▶ **Required tasks**
A – In the Value at Risk excerpt, list every primary market risk category shown in the table. Leave out the aggregate row.
B – Decide whether each statement agrees with the Value at Risk excerpt. Answer yes or no, and quote the words that decide it.
(i) Margin requirements generally fall between 2% and 15% of contract face value.
(ii) The VaR tables and the Partnership's past performance indicate the "risk of ruin."
(iii) VaR should be treated as predictive of the Partnership's future financial performance.
C – According to the Value at Risk excerpt, what average Aggregate Value at Risk, as a percentage of total net assets, does the table give?

Any changes in open positions could positively or negatively
materially impact market risk as measured by VaR.

The table below supplements the December 31, 2001 VaR by
presenting the Partnership's high, low and average VaR as a
percentage of total net assets for the four quarterly reporting
periods from January 1, 2001 through December 31, 2001.

Primary Market Risk Category High Low Average
Currency (3.29)% (1.18)% (2.48)%
Interest Rate (2.16) (0.98) (1.51)
Commodity (2.29) (0.85) (1.46)
Equity (0.19) - (0.10)
Aggregate Value at Risk (3.88)% (2.18)% (3.33)%


Limitations on Value at Risk as an Assessment of Market Risk
The face value of the market sector instruments held by the
Partnership is typically many times the applicable margin
requirements. Margin requirements generally range between 2% and
15% of contract face value. Additionally, the use of leverage
causes the face value of the market sector instruments held by
the Partnership to typically be many times the total

capitalization of the Partnership. The value of the
Partnership's open positions thus creates a "risk of ruin" not
typically found in other investments. The relative size of the
positions held may cause the Partnership to incur losses greatly
in excess of VaR within a short period of time, given the effects
of the leverage employed and market volatility. The VaR tables
above, as well as the past performance of the Partnership, give
no indication of such "risk of ruin". In addition, VaR risk
measures should be viewed in light of the methodology's
limitations, which include the following:
? past changes in market risk factors will not always result in
accurate predictions of the distributions and correlations of
future market movements;
? changes in portfolio value caused by market movements may
differ from those of the VaR model;
? VaR results reflect past trading positions while future risk
depends on future positions;
? VaR using a one-day time horizon does not fully capture the
market risk of positions that cannot be liquidated or hedged
within one day; and
? the historical market risk factor data used for VaR estimation
may provide only limited insight into losses that could be
incurred under certain unusual market movements.



The VaR tables above present the results of the Partnership's VaR
for each of the Partnership's market risk exposures and on an
aggregate basis at December 31, 2001 and 2000, and for the end of
the four quarterly reporting periods during calendar year 2001.
Since VaR is based on historical data, VaR should not be viewed
as predictive of the Partnership's future financial performance
or its ability to manage or monitor risk. There can be no
assurance that the Partnership's actual losses on a particular
day will not exceed the VaR amounts indicated above or that such
losses will not occur more than once in 100 trading days.

▶ **Dataset content**
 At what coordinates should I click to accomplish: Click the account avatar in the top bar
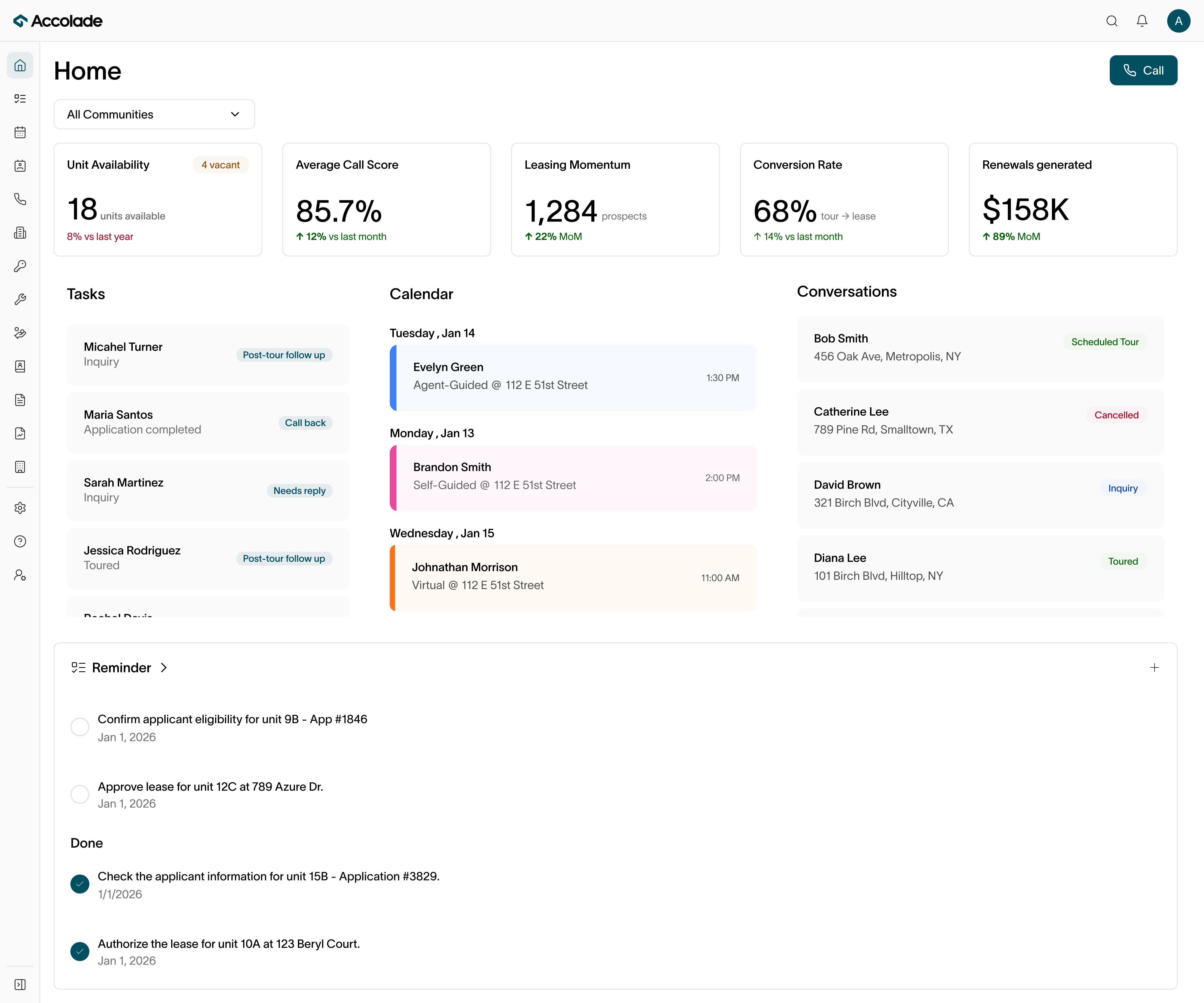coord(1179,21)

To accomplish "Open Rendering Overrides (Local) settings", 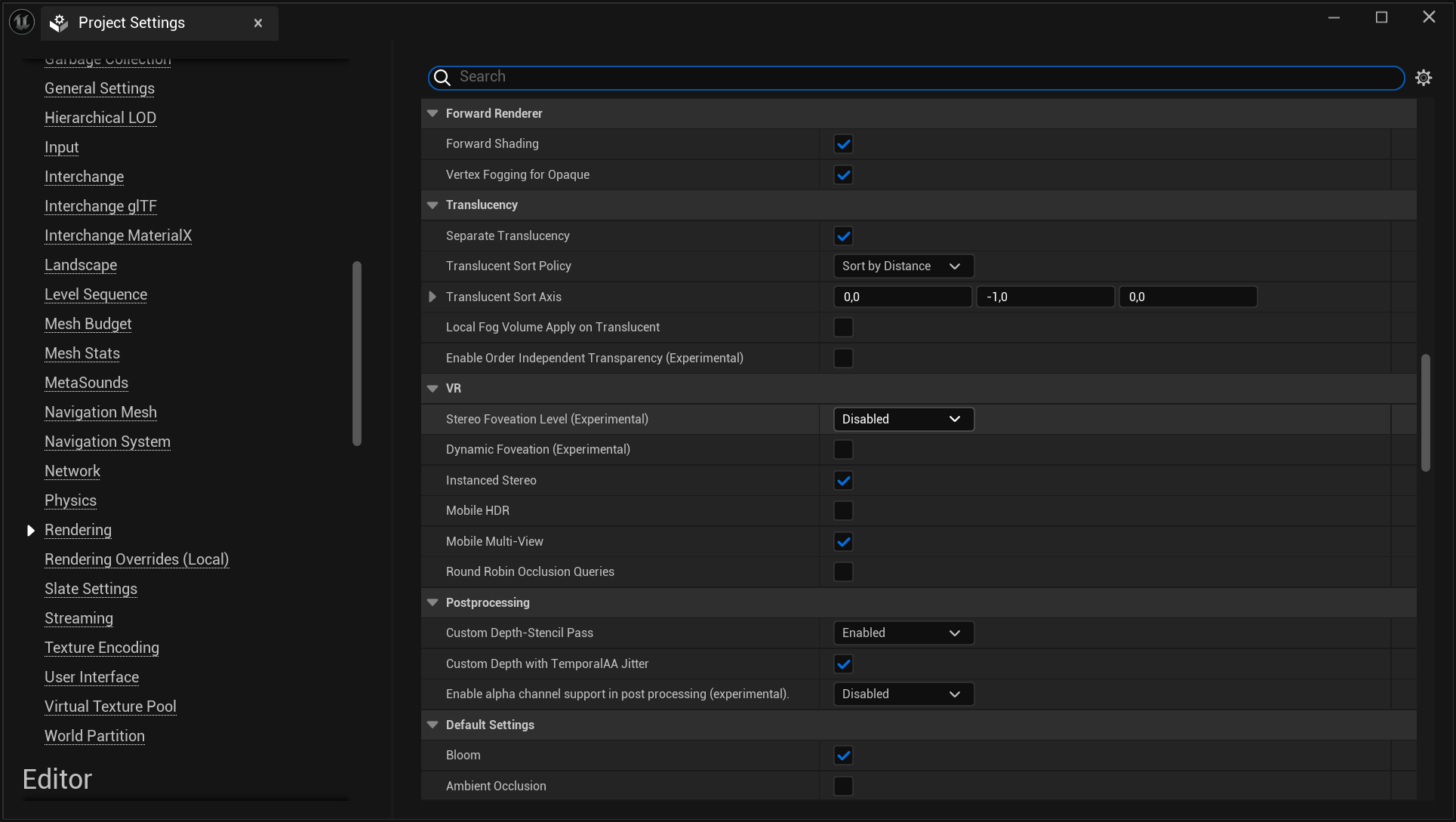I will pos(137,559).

▶ **Completed exercise**
A – Currency, Interest Rate, Commodity, Equity

B –
(i) Yes: "Margin requirements generally range between 2% and 15% of contract face value."
(ii) No: "give no indication of such "risk of ruin""
(iii) No: "VaR should not be viewed as predictive of the Partnership's future financial performance"

C – (3.33)%